Check each line of the data below for the string "agent". Then give the number of lines that have it, without anything else.

━━ Provided entries

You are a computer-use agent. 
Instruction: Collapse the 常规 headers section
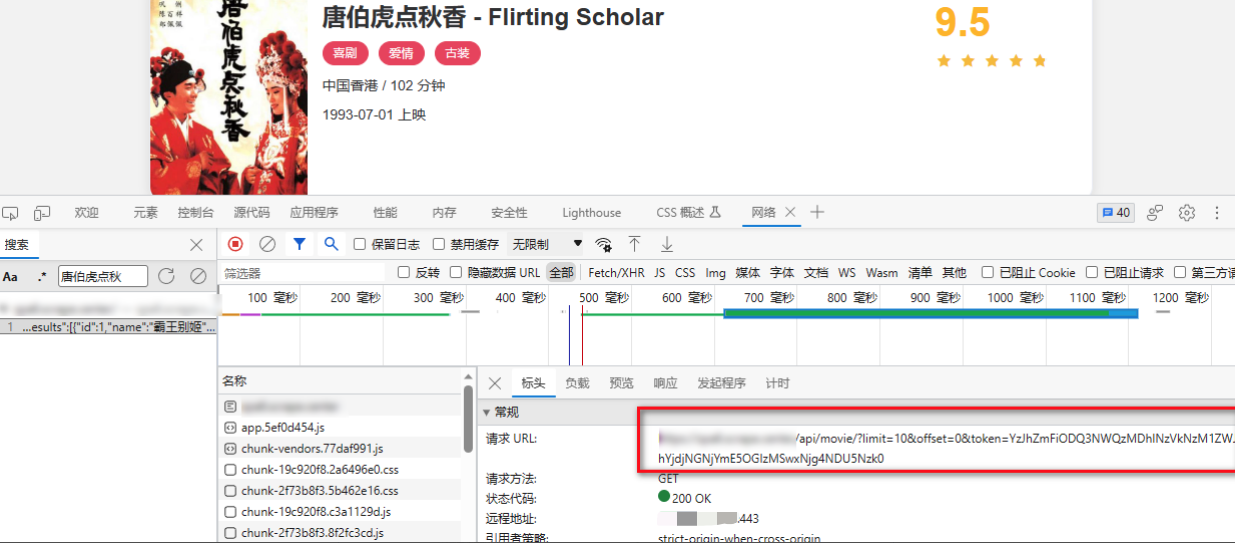[488, 412]
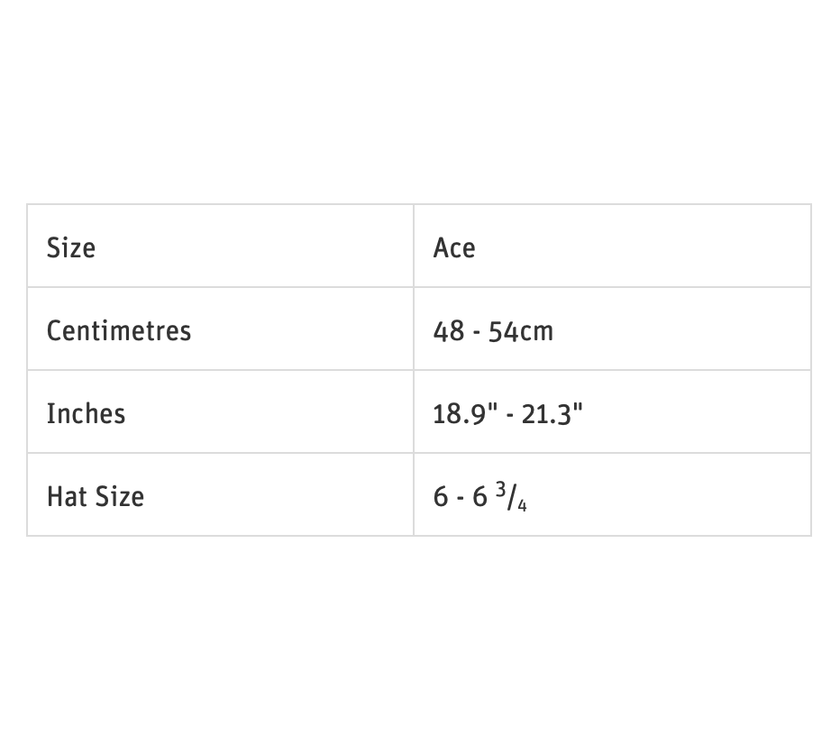Click the 21.3" upper inches value

click(552, 413)
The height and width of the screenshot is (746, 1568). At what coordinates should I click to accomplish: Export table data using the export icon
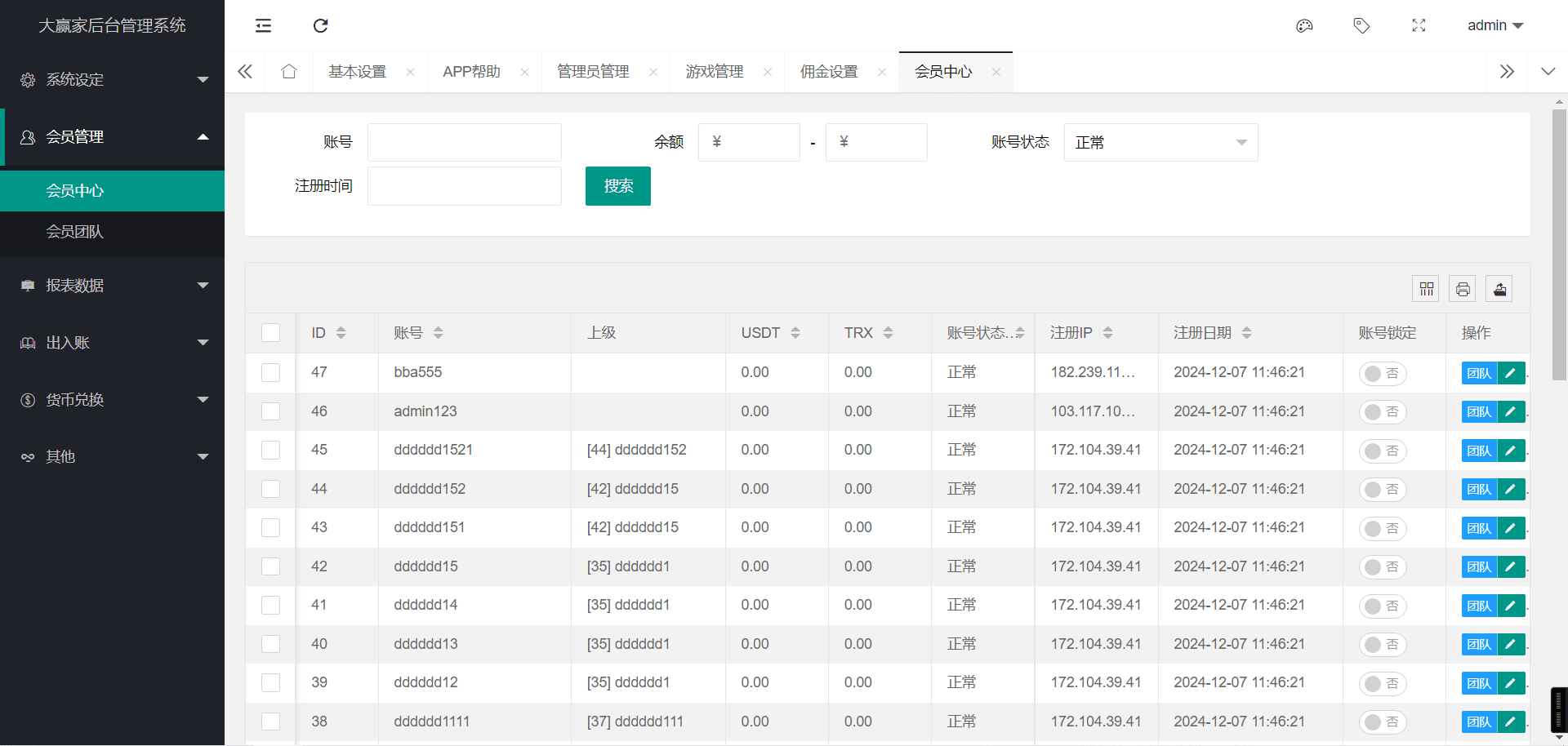click(x=1499, y=289)
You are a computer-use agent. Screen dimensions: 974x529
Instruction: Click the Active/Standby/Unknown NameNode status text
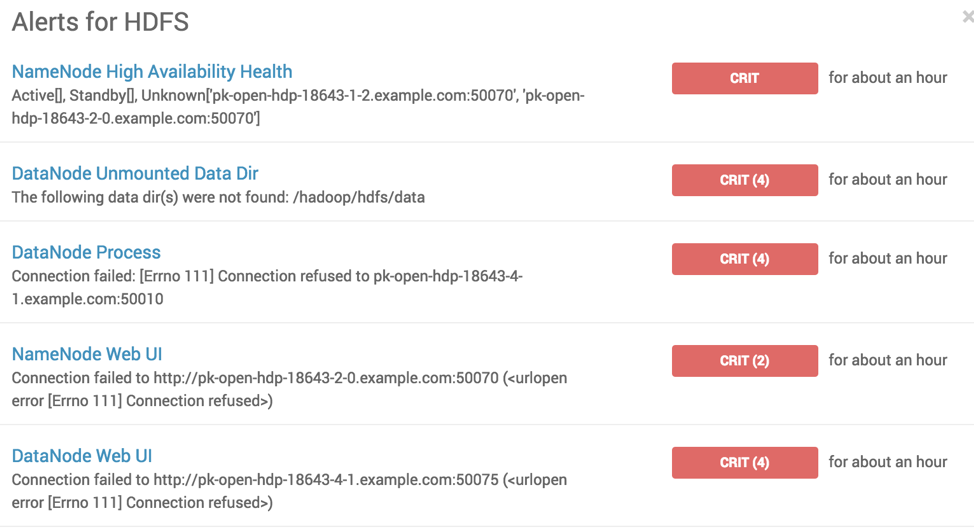click(x=298, y=107)
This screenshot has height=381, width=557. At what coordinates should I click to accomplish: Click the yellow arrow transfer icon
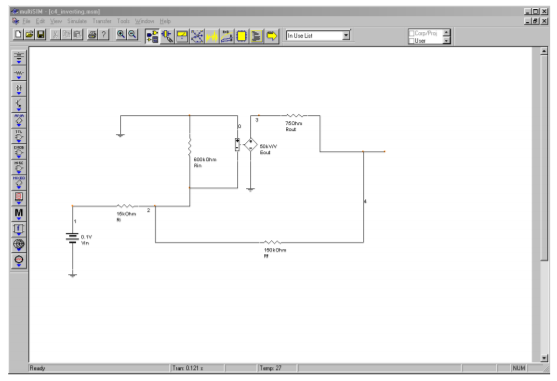[272, 36]
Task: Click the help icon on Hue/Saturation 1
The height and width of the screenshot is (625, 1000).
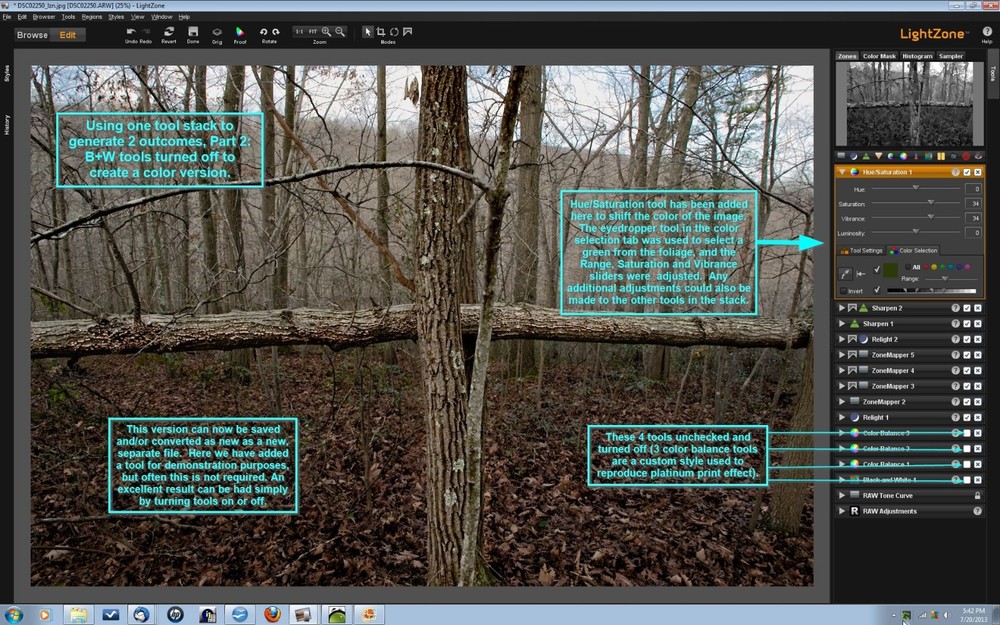Action: [x=956, y=171]
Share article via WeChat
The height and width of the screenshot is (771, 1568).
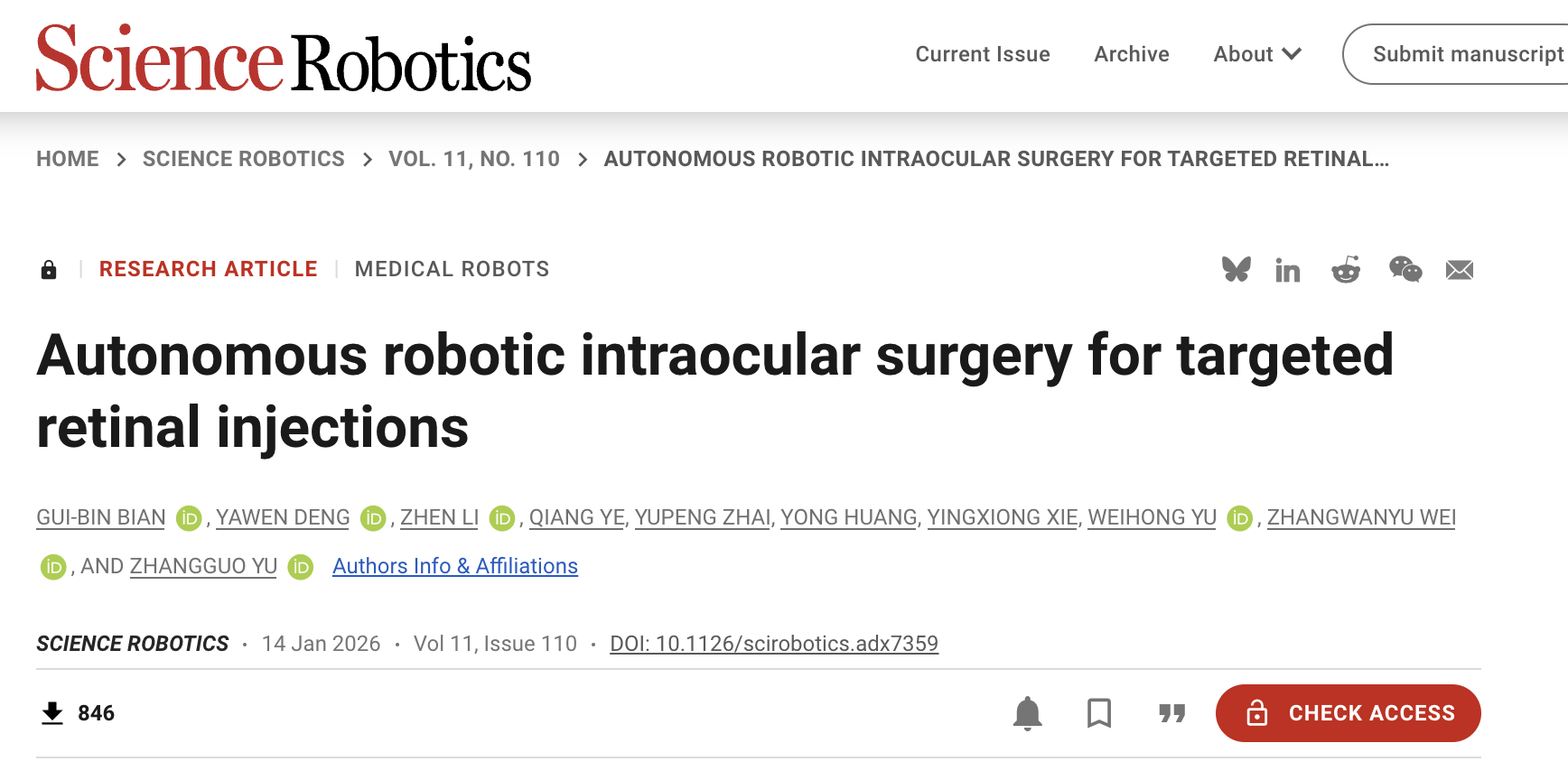point(1405,269)
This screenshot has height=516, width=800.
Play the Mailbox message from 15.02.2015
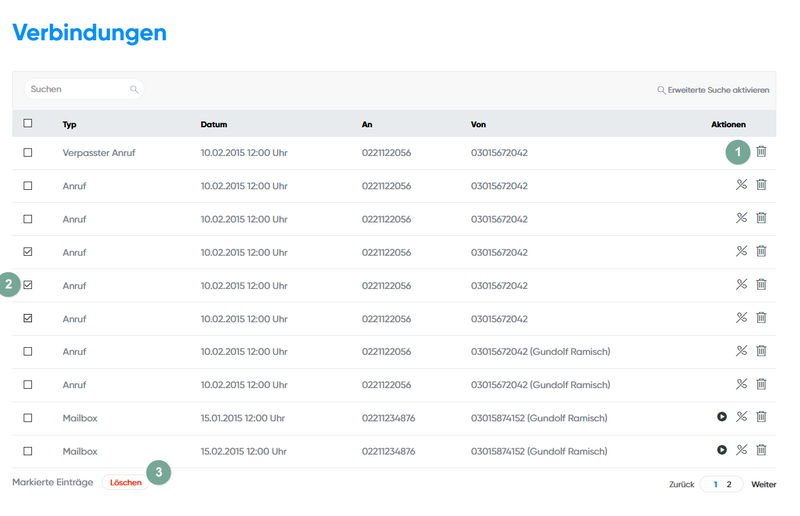(x=722, y=450)

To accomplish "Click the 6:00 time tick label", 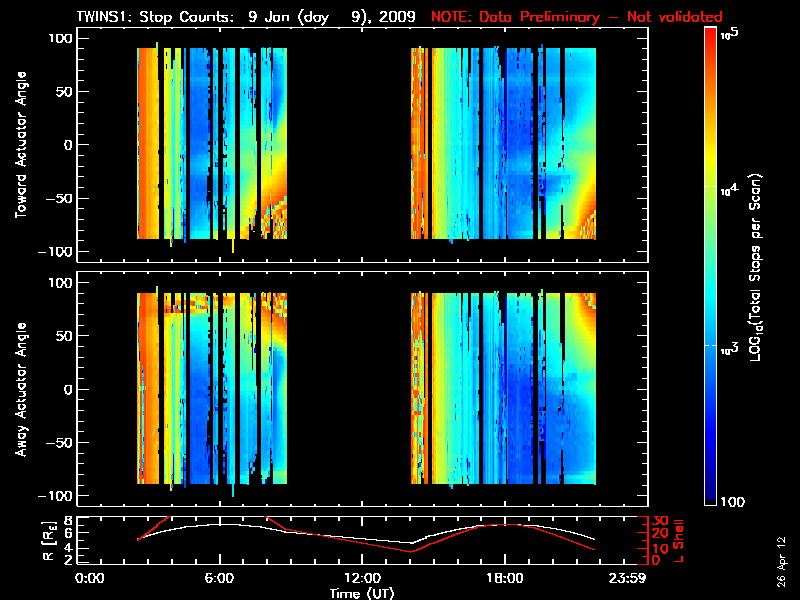I will [219, 579].

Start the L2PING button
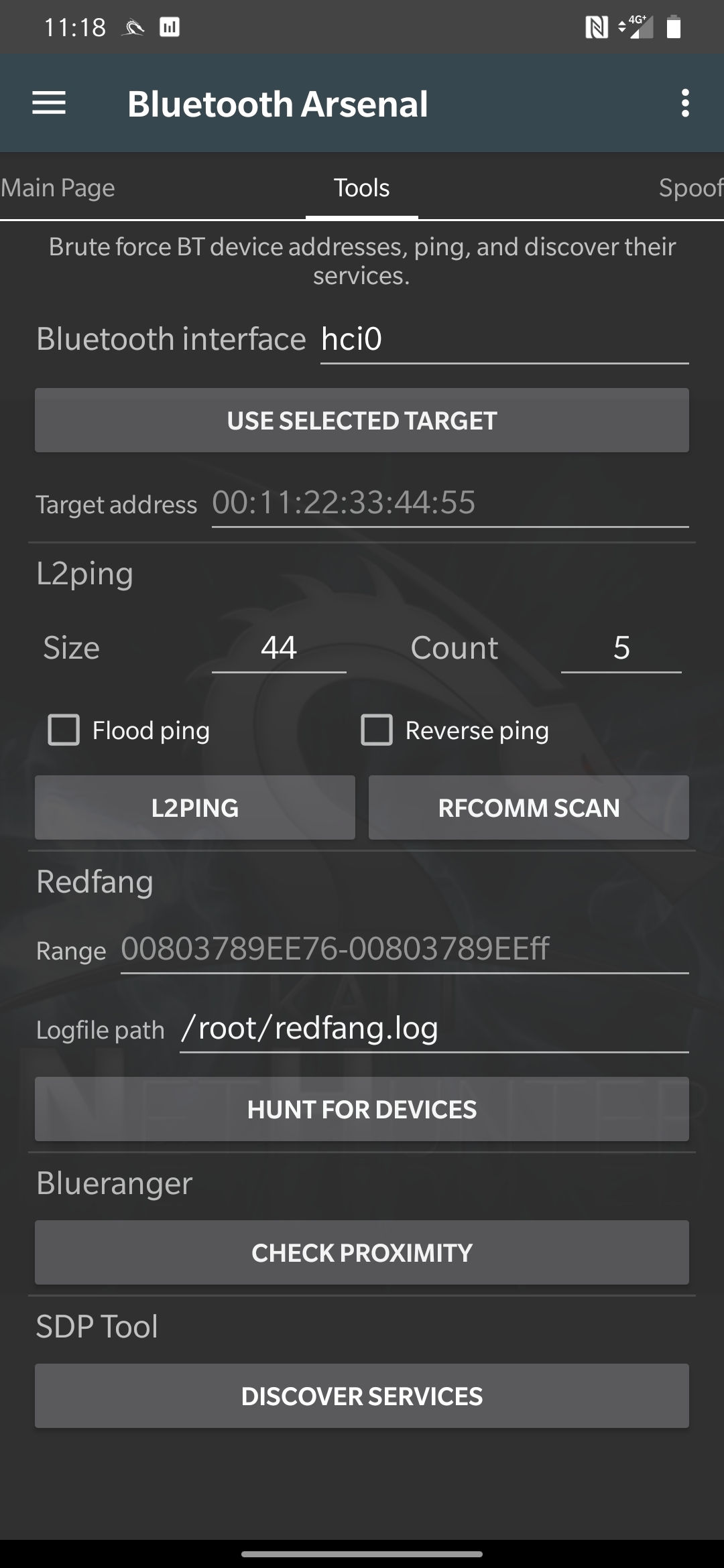[194, 807]
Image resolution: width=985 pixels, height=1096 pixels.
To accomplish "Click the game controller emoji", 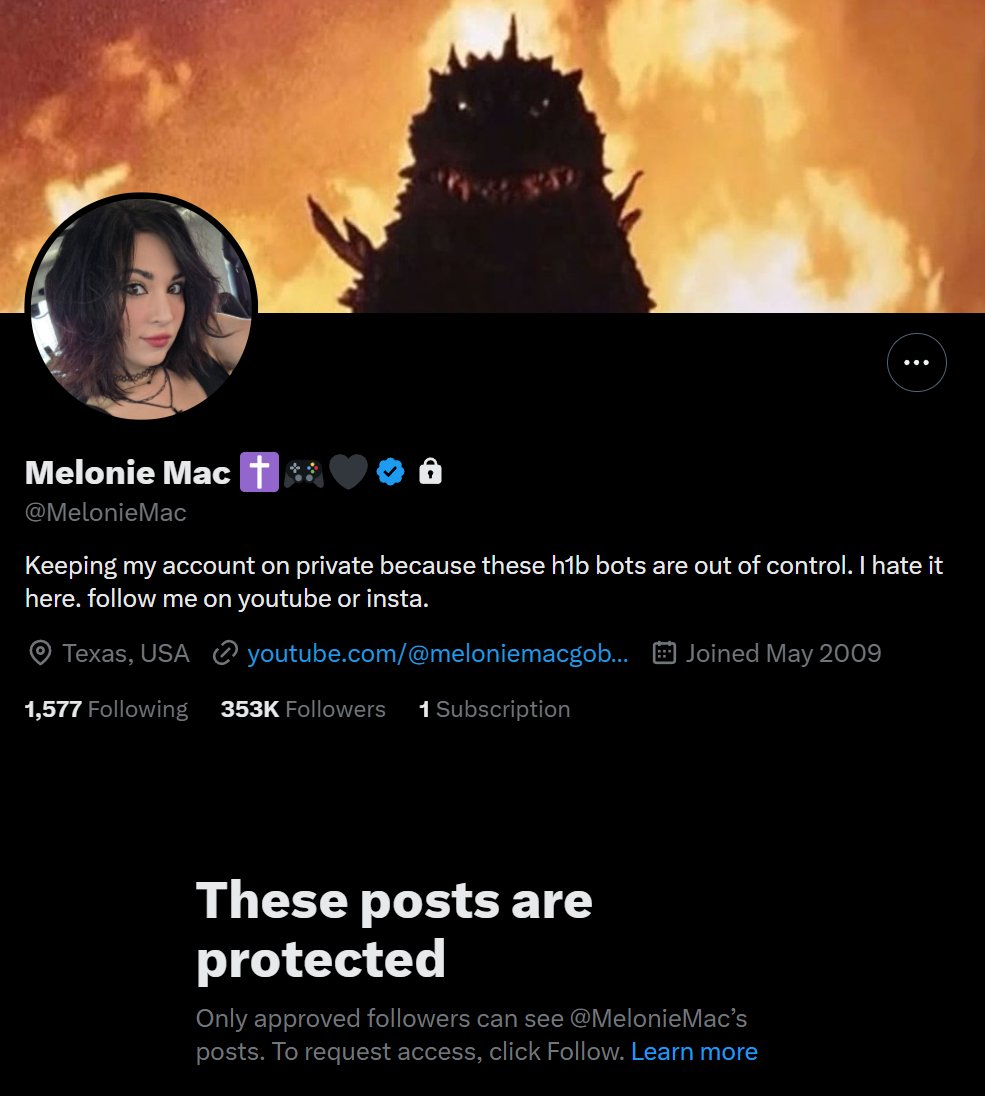I will point(303,473).
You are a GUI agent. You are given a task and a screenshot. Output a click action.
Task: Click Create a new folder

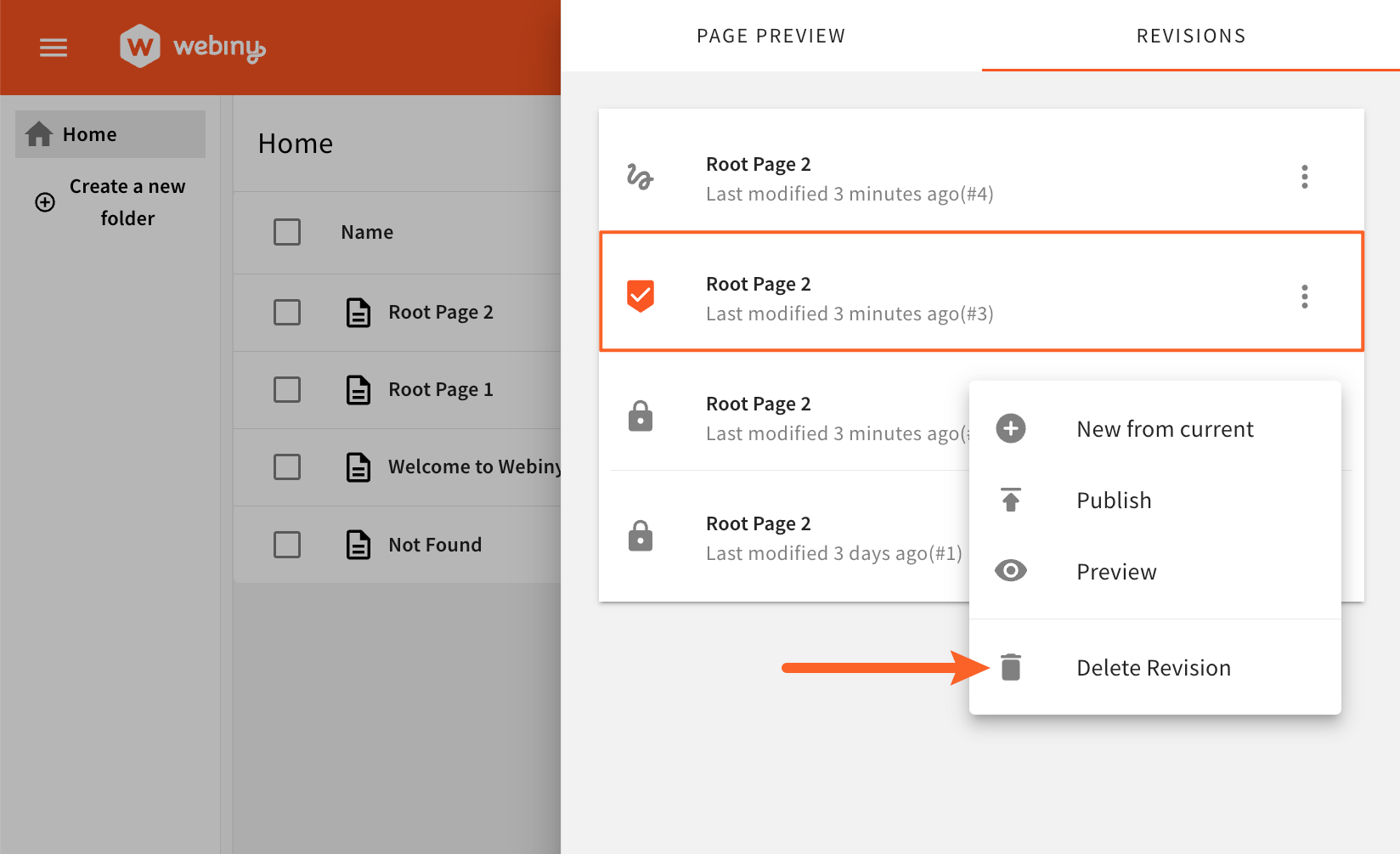point(127,202)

━━━━

◆ Completed task: 3